- [Page excerpt]:
§ §
During the 12th Global RCE (Regional Centre of Expertise on Education for Sustainable Development) Conference last month, two RCE Greater Atlanta regional sustainability education network initiatives — Building Effective ESD in Higher Education through Multi-Institutional and Community Collaboration and EQUINOX: Catalyzing Community-Centered Scholarships and Partnerships — were announced as 2021 RCE award winners.
Both projects are part of the RCE Greater Atlanta’s Higher Education Learning Community. The Effective ESD project is led by Georgia Tech’s Serve-Learn-Sustain, and EQUINOX is led by Kennesaw State University faculty. Established in 2012, the Global RCE Award celebrates projects and programs in Education for Sustainable Development (ESD) that connect local and global education and action through the U.N. Sustainable Development Goals (SDGs), advance transformative and community-engaged curriculum and research, and build capacity among partners.
The award-winning RCE Greater Atlanta ESD initiative benefits from SLS’ many strong partnerships, both within and outside of Georgia Tech. “Collaboration is essential,” explained Rebecca Watts Hull, a service-learning and partnerships specialist in SLS and Greater Atlanta ESD initiative lead. “By partnering with the Center for Teaching and Learning (CTL), the Atlanta Global Studies Center, and other RCE Greater Atlanta member institutions to help faculty incorporate sustainability and the SDGs into their teaching, we enrich the support we can provide for sustainability education here at Georgia Tech while also helping drive SDG curriculum innovation across the region.”
The RCE Greater Atlanta was recognized in December 2017 by the United Nations University as a Regional Centre of Expertise on Education for Sustainable Development. RCE Greater Atlanta brings together universities and colleges across metro Atlanta with nonprofit, community, government, and business partners to advance sustainable development education and action with a strong equity and justice focus.
“Advancing the U.N. SDGs through teaching, experiential learning, and community-engaged research is at the heart of Georgia Tech’s strategic plan,” Steven W. McLaughlin, provost and executive vice president for Academic Affairs, said. “By leading this crucial faculty development work through the RCE Greater Atlanta regional partnership, we can enhance and amplify the impact of our curricular innovation.”
§ §
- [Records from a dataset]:
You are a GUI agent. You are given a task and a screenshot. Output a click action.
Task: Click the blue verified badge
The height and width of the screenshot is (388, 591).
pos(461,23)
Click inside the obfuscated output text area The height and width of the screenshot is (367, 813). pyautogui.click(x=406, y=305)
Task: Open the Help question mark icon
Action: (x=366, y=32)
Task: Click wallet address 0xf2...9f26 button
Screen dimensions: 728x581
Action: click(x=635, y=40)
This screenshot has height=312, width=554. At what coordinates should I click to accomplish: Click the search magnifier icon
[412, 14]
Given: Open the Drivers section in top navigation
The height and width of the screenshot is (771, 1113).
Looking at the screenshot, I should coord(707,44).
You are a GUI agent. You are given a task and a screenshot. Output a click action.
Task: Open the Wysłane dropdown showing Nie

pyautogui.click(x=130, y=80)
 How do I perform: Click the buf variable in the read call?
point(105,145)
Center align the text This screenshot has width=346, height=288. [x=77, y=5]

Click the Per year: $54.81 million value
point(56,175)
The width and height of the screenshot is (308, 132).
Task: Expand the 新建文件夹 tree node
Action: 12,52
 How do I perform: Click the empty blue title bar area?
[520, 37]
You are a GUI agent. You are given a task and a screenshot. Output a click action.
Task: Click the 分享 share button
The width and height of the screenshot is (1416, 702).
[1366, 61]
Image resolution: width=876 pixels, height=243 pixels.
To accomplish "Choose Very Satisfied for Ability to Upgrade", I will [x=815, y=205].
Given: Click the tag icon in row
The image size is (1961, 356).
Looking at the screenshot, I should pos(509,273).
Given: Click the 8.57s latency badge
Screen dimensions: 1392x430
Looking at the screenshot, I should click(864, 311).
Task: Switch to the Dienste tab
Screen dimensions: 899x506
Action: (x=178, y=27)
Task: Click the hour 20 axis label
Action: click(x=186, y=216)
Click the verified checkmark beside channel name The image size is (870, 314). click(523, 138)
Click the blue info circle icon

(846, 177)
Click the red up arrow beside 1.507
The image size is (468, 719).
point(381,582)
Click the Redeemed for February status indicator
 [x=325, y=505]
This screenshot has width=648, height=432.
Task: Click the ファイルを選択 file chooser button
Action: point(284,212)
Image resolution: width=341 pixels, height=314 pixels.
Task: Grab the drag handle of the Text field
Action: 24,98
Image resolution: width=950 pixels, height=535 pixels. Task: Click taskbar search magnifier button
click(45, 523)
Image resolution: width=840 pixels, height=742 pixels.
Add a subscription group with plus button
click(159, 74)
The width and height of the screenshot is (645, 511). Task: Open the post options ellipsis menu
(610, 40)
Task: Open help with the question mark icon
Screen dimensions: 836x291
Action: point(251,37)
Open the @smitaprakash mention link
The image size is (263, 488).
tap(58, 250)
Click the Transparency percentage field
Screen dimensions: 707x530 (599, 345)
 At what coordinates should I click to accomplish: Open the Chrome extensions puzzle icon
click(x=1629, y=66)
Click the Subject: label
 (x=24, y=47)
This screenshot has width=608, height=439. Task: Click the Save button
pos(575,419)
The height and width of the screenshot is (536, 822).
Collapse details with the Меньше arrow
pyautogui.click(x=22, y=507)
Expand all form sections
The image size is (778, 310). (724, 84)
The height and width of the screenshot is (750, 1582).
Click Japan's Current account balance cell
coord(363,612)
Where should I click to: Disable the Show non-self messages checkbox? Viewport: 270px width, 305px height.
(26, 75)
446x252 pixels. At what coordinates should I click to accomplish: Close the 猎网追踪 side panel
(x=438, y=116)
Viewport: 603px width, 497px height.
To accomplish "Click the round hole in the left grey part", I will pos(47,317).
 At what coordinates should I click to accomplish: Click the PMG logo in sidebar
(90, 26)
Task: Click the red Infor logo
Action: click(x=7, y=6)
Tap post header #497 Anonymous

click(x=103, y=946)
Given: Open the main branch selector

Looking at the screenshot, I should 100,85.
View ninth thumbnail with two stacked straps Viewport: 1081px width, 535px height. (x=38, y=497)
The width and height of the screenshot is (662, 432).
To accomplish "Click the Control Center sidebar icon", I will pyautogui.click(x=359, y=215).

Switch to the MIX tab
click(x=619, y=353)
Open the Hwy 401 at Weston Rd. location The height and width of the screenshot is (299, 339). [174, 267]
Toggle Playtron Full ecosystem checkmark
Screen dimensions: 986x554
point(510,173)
§ §
- [Instructions]:
a - For each statement below, say whether it agrees with the article on the RCE awards, answering yes or no and quoting the exact words of the article that decide it: (i) The Global RCE Award was established in 2012. (ii) EQUINOX is led by Georgia Tech's Serve-Learn-Sustain. (iii) The United Nations University recognized RCE Greater Atlanta in December 2017.
b - Set down the stretch of the article on the RCE awards from "The RCE Greater Atlanta was" through "and justice focus.", word for word.
The data is not needed for anything that comes next.

- [Solutions to the tasks]:
a -
(i) Yes: "Established in 2012, the Global RCE Award celebrates projects and programs in Education for Sustainable Development (ESD)"
(ii) No: "EQUINOX is led by Kennesaw State University faculty."
(iii) Yes: "The RCE Greater Atlanta was recognized in December 2017 by the United Nations University as a Regional Centre of Expertise on Education for Sustainable Development."

b -
The RCE Greater Atlanta was recognized in December 2017 by the United Nations University as a Regional Centre of Expertise on Education for Sustainable Development. RCE Greater Atlanta brings together universities and colleges across metro Atlanta with nonprofit, community, government, and business partners to advance sustainable development education and action with a strong equity and justice focus.